Trials investigating the use of intravitreal steroids for the treatment of DMO have reported mixed results. A key challenge lies in identifying the subset of patients likely to benefit from intravitreal steroids. Data from subgroup analyses in the MEAD30 and BEVORDEX33 trials suggest that the DEX implant may be considered as a first-line treatment option in pseudophakic eyes. There is significant interest in following up real-world data after the completion of trials and determining whether treatments have sustained benefit beyond the relatively short time periods inherent to clinical studies. Patients are likely to have closer monitoring with more regular follow-up and timely access to treatment during the trial period, and thus favourable trial results may not be reflected in the real-world setting. A systematic review and meta-analysis of real-world studies evaluating the efficacy of the DEX implant for patients with DMO non-responsive to anti-VEGF therapy suggested a clinical benefit in improving BCVA.45 Another challenge remains in defining non-response or suboptimal response to anti-VEGF treatment and in identifying the optimal timing for switching to intravitreal steroids. Patient factors also need to be considered; reduced treatment burden from fewer injections compared to anti-VEGF therapy make intravitreal steroids a more attractive treatment option for some patients. Frequent clinic visits may be impractical, especially those with complex co-morbidities associated with diabetes.

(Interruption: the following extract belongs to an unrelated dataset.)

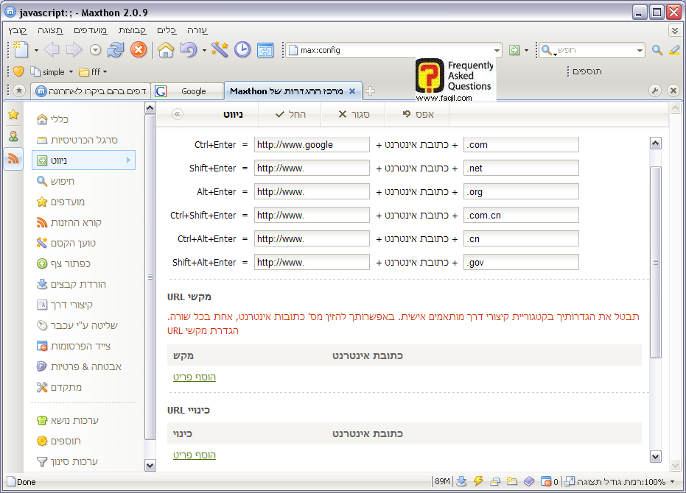
Task: Open the search engine dropdown arrow
Action: pyautogui.click(x=640, y=51)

A developing challenge is adapting to the changing landscape of patient demographics. Pharmacological treatments have been available for several years and treatment-naïve eyes are becoming less common. As a result, clinicians are increasingly managing patients who have been receiving treatment for many years and who may have reached a ceiling of potential improvement, regardless of which treatment option has been chosen. Anti-VEGF agents and intravitreal steroids both improve vision, but their effect diminishes with time and re-treatment is necessary. Patients must be followed up regularly to assess treatment response and manage potential side effects. Ongoing multidisciplinary evaluation and appropriate optimisation of modifiable risk factors is indicated.